Chapter 3
"You done in here?" My dad pokes his head round the door of the room I'm working in.
"Just a few more minutes." I run the brush along the last section of skirting board. Painting and decorating might not be exciting, but it's a job, and better than working at a fast-food drive-through or something. I didn't get good enough grades to go on to further education, let alone university, though if I had, I would've been the first in my family to do so. We Richardsons are working-class stock, the backbone of Britain, my dad would say, and he's proud of that. We don't need fancy bits of paper to get by.
For as long as I can remember, at least since I discovered dancing, that was all I'd wanted to do when I grew up. But as much as we Richardsons don't get university degrees, we also don't work in the arts. I had a few blazing rows about that one with my dad. It wasn't all about him wanting to make sure I had a proper job. For him, it was about pride. He'd followed his father and grandfather into steelmaking, and then had to pick himself up after redundancy from the industry he'd thought he had a job in for life. He'd managed to forge himself a new future as a painter and decorator. I remember that he never had a prouder moment than when he added "and Son" to his business cards and the signwriting on his van. He'd created a legacy for me, and enjoyed thumbing his nose at an industry that had cast him out. That he worked hard meant he could also hold his head up high in the Working Men's Club, where he spent a lot of his spare time.

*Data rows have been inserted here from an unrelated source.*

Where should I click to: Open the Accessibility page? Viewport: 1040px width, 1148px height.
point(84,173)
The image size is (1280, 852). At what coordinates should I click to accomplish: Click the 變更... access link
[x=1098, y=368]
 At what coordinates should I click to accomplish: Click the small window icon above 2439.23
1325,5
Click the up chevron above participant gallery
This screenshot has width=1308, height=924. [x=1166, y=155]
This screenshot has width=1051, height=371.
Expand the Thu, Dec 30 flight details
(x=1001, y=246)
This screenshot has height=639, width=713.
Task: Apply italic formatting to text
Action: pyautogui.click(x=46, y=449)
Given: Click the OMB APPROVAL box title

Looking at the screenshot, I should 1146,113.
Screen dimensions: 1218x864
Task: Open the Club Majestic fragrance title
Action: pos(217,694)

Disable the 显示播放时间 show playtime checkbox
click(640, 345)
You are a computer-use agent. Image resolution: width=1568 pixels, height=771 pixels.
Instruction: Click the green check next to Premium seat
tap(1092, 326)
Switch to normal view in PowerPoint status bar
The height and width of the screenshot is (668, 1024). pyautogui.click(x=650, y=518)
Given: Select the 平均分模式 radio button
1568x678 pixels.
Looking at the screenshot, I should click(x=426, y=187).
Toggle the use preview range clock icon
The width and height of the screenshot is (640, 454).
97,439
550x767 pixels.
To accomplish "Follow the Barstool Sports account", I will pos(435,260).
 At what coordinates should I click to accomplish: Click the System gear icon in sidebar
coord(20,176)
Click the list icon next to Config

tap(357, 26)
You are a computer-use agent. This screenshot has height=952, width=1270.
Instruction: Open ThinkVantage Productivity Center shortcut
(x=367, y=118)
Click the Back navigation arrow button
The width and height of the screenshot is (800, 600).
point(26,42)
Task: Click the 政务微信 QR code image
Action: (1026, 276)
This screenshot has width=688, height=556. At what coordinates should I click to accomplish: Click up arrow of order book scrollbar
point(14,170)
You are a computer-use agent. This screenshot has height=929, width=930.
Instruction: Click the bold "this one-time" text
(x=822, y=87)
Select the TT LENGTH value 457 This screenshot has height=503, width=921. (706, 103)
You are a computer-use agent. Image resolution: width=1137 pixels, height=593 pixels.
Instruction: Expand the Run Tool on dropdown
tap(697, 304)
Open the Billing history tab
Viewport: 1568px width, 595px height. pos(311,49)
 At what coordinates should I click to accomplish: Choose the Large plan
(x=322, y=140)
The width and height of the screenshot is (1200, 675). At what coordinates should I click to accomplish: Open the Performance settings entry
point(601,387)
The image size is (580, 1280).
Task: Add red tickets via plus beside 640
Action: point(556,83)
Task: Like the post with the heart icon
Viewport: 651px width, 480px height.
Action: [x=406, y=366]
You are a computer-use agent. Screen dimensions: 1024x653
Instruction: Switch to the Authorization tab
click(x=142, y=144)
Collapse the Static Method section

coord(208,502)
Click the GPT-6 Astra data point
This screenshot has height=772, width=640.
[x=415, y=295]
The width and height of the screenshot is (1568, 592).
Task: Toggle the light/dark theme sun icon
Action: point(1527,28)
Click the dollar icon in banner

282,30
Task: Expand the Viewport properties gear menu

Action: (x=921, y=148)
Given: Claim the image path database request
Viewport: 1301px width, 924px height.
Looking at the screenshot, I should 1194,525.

For me though, I still want to dance, but sometimes, we don't get to do everything we want, and so I content myself with going as often as I can.
I finish the last brush stroke and, picking up my stuff, I head out to the van. I don't mind the work. It isn't hard, and I can usually listen to music on my earbuds. But today I'm restless. I want the working day to be over so I can go see Darcy. To find out how he really feels. I've never been to the Nationals, even just to watch, as they're held in different cities every year. But this year they're being held here, in Sheffield, at the City Hall. For Darcy to not even be able to compete in his home city would be an even bigger blow. I'm looking forward to watching the big competition, the most prestigious of the dancing calendar, and not being able to see Darcy is a disappointment to me, too.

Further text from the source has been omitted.